A suo tempo non sbancò certo il botteghino, eppure Labyrinth è diventato negli anni un vero e proprio cult del cinema fantasy, e non soltanto come film per bambini. A cominciare dall’illustre cast, che, oltre a un conturbante David Bowie/Jareth, vede una giovanissima e splendida Jennifer Connelly davanti alla cinepresa, e due nomi come Jim Henson (creatore dei Muppets) e Terry Jones (testa pensante dei leggendari Monty Python) dietro.
Struttura di un labirinto dove tutto è possibile
Il vero protagonista della pellicola è, però, il labirinto, l’intricato dedalo che Sarah deve superare per salvare il proprio fratellino dalle grinfie del Re di Goblin e metaforico percorso che la ragazza deve compiere per affrontare il delicato passaggio dall’adolescenza all’età adulta. Un po’ Alice nel Paese delle Meraviglie e un po’ Mago di Oz, la storia si sviluppa, appunto, tra le mura di un impervio labirinto che sfiora il gotico, circondato da una natura brulla e funesta, in cui le fate altro non sono che insettucoli maligni e gli gnomi bitorzoluti amici fidati.
Perchè, come recita il sottotitolo italiano, nel labirinto “tutto è possibile” e, soprattutto, niente è come sembra: Sarah inizierà a orientarsi solo quando smetterà di dare tutto per scontato e affronterà le difficoltà, le paure, gli scherzi ottici e i falsi allarmi (veri e propri), volgendoli a proprio favore. Un labirinto da leggenda medievale, con tanto di segrete in cui la protagonista piomba dopo uno straordinario tunnel di mani, un gioco di ombre cinesi senza luce che niente ha da invidiare agli effetti da grafica 3D.
Dalle mura di pietra alla scalinata escheriana
Dopo il buio, il labirinto cambia anche conformazione. Non più sterminate mura di pietra ma siepi alla francese, dietro le quali ci aspettiamo di incontrare da un momento all’altro la Regina di Cuori. Ambientazione più “accogliente”, che ci fa tirare per un attimo il fiato prima di imbatterci nel luogo più temuto del labirinto: la Gora dell’Eterno Fetore, una palude di melma e putridi liquami che ti fanno puzzare per l’eternità.
Sarah, nonostante gli imbrogli e i sotterfugi del perfido Jareth, riesce a superare ogni avversità e a giungere, finalmente, alla città di Goblin, vero e proprio villaggio medievale, e a riprendersi il fratellino dopo una rincorsa su una scalinata dall’esplicita ispirazione escheriana.
La qualità visiva della pellicola è fuori dubbio.

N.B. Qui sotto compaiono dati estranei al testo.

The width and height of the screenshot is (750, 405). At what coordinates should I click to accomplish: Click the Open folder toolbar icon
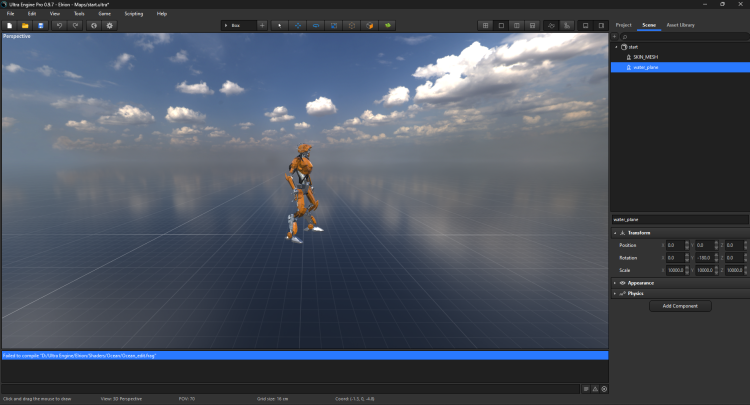25,25
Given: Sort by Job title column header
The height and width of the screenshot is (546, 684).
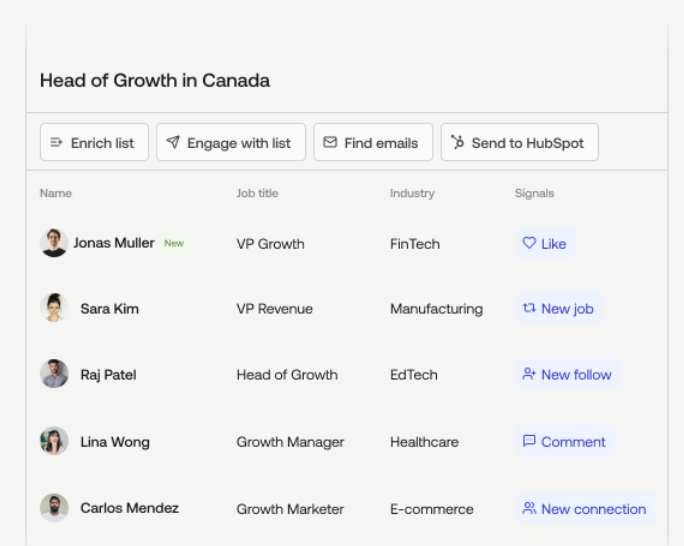Looking at the screenshot, I should click(x=257, y=193).
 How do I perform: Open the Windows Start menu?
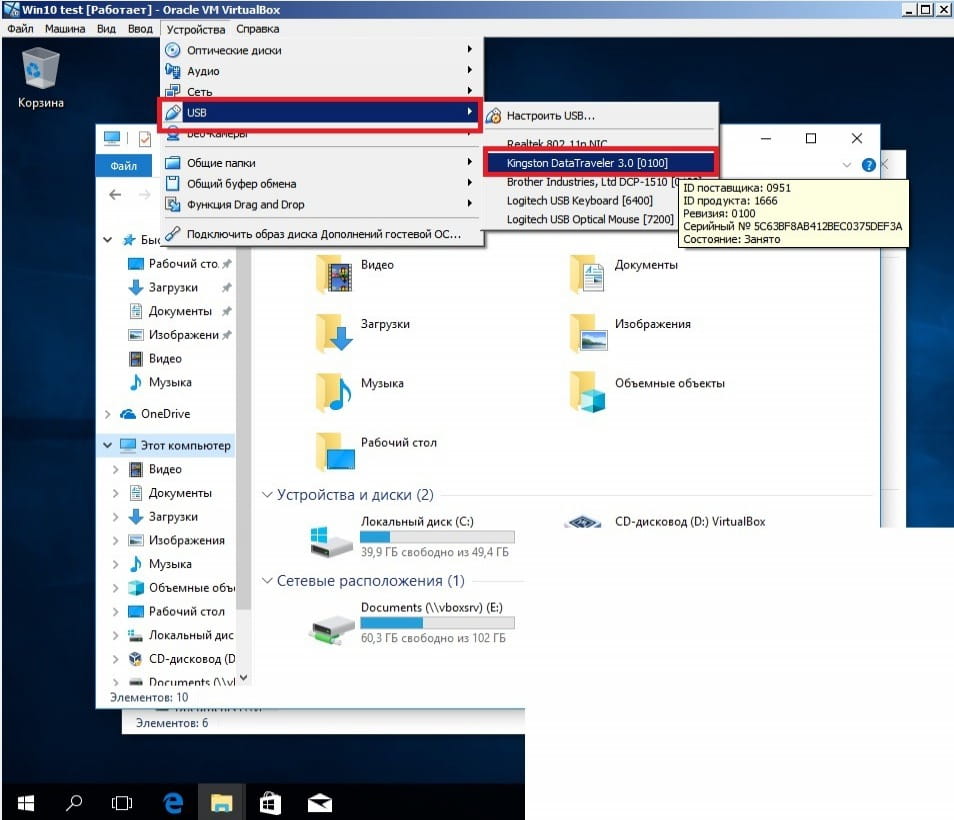pyautogui.click(x=26, y=802)
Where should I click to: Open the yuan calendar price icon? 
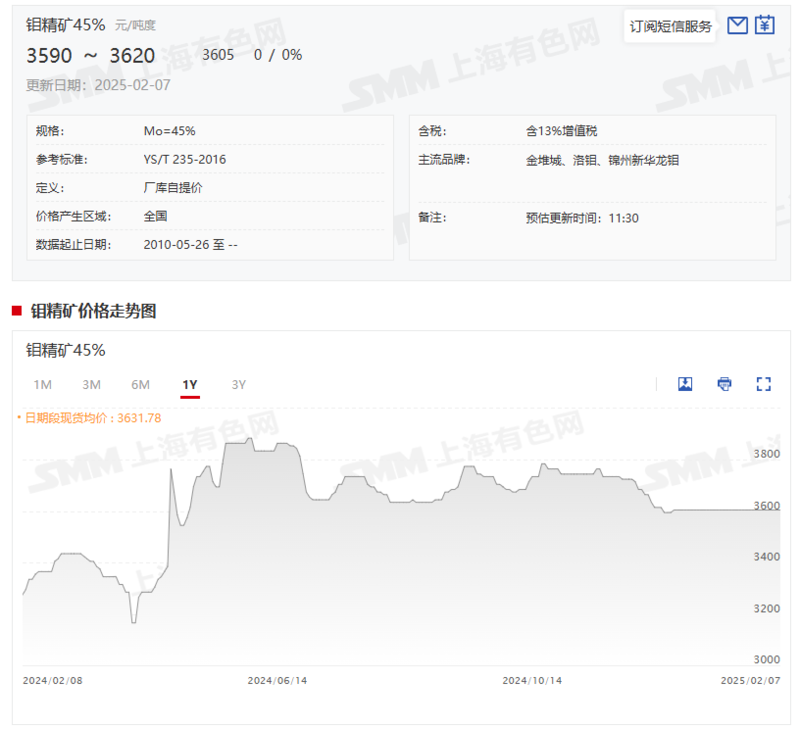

Al di là dei pupazzi, tutti manovrati manualmente e veri gioiellini anche nell’era del computer, e al di là di alcune brutture tecniche dovute, comunque, ai 25 anni che porta ormai sulle spalle, Labyrinth ci mostra l’articolazione di un’ambientazione che, nonostante rimanga invariata per la maggior parte del film, risulta sempre illogica e surreale, stupefacente e deliziosa allo stesso tempo.